Griezmann se queda en el Atlético de Madrid. Nunca una 'no noticia' ha dado para tanto. Griezmann, no hay que olvidarlo, realmente no tenía nada que anuciar: tenía contrato con el Atlético de Madrid. Lo hizo en su documental 'La Decisión', protagonizado por él y en el que ha participado Gerard Piqué. El mundo al revés. ¿Cómo habrá sentado en el Barcelona? ¿Lo sabían en el club desde hace tiempo? Al margen de estas preguntas, no cabe duda de que hay una nueva dinámica en la comunicación de los jugadores. Son ellos los que empiezan a controlar el mensaje y la manera de transmitirlo. En el documental, por ejemplo, no ha tenido ninguna participación el Atlético de Madrid. ¿Sentará un precedente? No es fácil. Griezmann es uno de los cinco mejores jugadores del mundo. Antes de él lo hizo LeBron James. Es decir, ahora mismo solo está reservado para gigantes del deporte.

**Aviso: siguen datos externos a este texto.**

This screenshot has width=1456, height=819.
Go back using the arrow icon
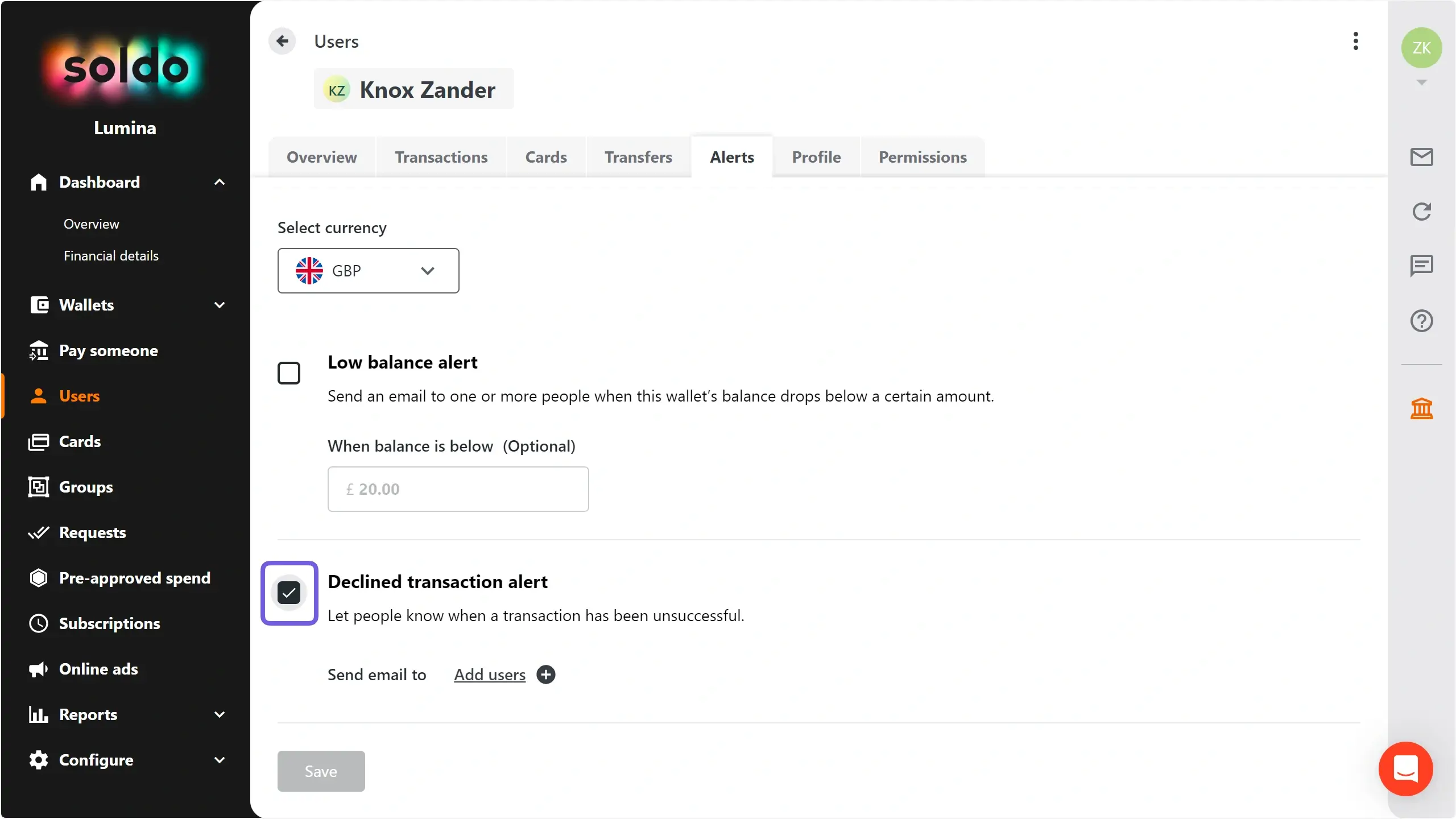click(282, 41)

Lo que sí ha hecho Griezmann es transformar su vida en el Show de Truman. Ha televisado sus últimos meses, todos sus movimientos e inquietudes. Un futbolista metido a actor. Aunque no tan bueno como Jim Carrey, por supuesto. Por momentos, da la sensación de que el francés olvida su verdadera profesión para sobreactuar, como esa última sonrisa a cámara bajo una capucha negra o las reflexiones en el coche. ¿Y fueron sinceras esas lágrimas cuando le pitaron en el Wanda tras ganar la Europa League? Todo con una estética rapera y muy americana. Griezmann ama esa cultura, y, en concreto, la NBA.

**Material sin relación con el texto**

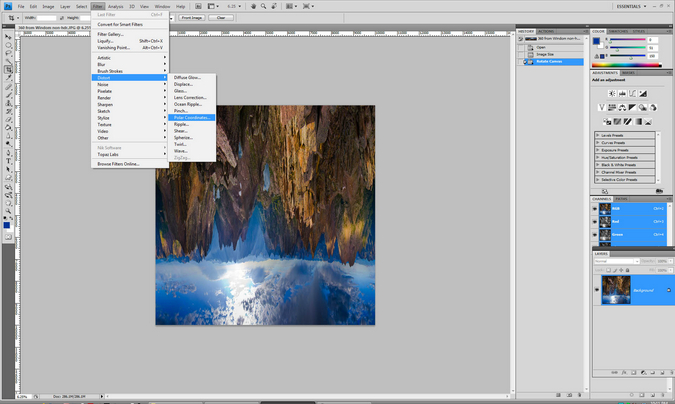Click the Brightness/Contrast adjustment icon
The width and height of the screenshot is (675, 404).
612,94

Mientras, los aficionados del Atlético de Madrid y FC Barcelona alucinaban con 'La Decisión'. En los últimos segundos se podría haber parado el documental para meter una votación: ¿Atlético o Barcelona? Solo ha faltado eso. Tal vez a algún jugador se le ocurra hacerlo en el futuro. A nivel de marketing y publicidad, la acción de Griezmann es genial. Impecable e impactante. Por una horas todo el mundo estuvo pendiente de su decisión, eclipsando el comienzo de un Mundial o la presentación de un entrenador en el Real Madrid. Sin embargo, esto choca con los sentimientos que todavía maneja el fútbol y las aficiones, que se mueven desde el corazón. No obstante, todos deberíamos empezar a madurar. Un futbolista no deja de ser un profesional que ejerce su trabajo en función de una remuneración. Todavía existen jugadores ligados a sus colores, por supuesto, pero esto es fútbol. Esto es un trabajo. Y cada uno lo puede ejercer de la manera que le convenga. Al fin y al cabo, es su decisión.